§ What the task requires: Output every line below as it stands, dropping only the images.

Stored data
▼▼▼

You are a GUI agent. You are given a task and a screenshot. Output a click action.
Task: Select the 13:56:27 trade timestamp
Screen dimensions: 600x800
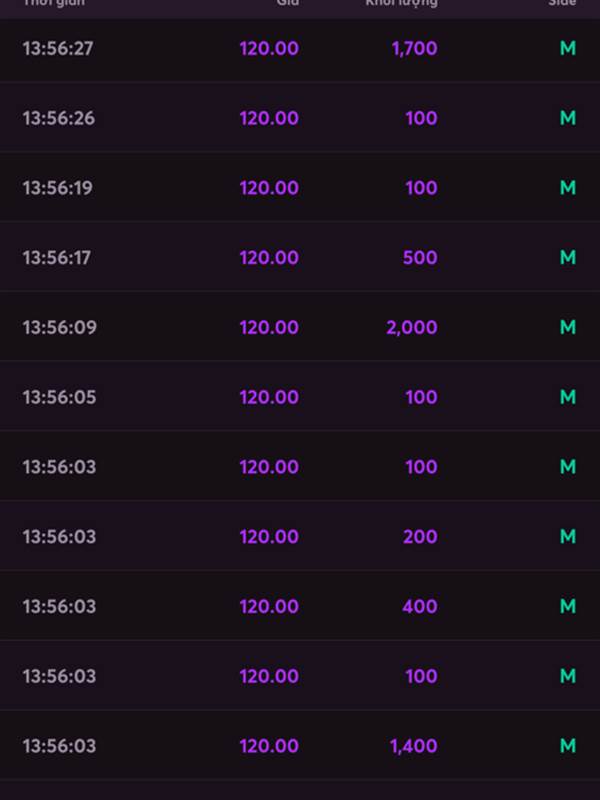click(x=58, y=48)
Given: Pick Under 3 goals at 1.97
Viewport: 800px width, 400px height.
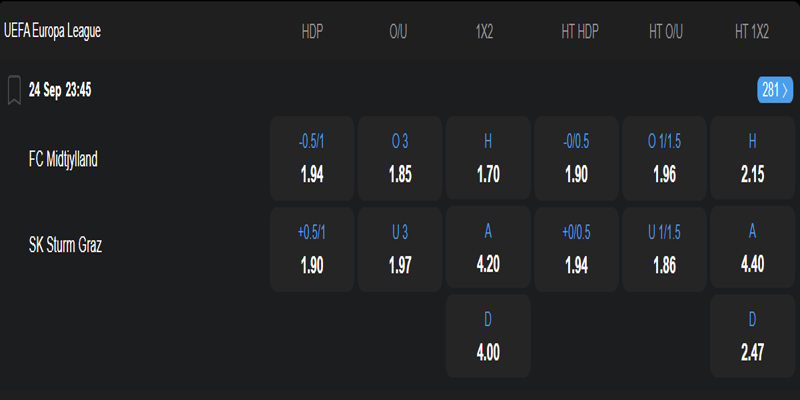Looking at the screenshot, I should tap(400, 249).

▲▲▲

§ Exercise solution:
You are a GUI agent. You are given a task and a screenshot. Output a click action.
Task: Select the 13:56:27 trade timestamp
Screen dimensions: 600x800
click(x=58, y=48)
Given: Pick Under 3 goals at 1.97
Viewport: 800px width, 400px height.
Looking at the screenshot, I should tap(400, 249).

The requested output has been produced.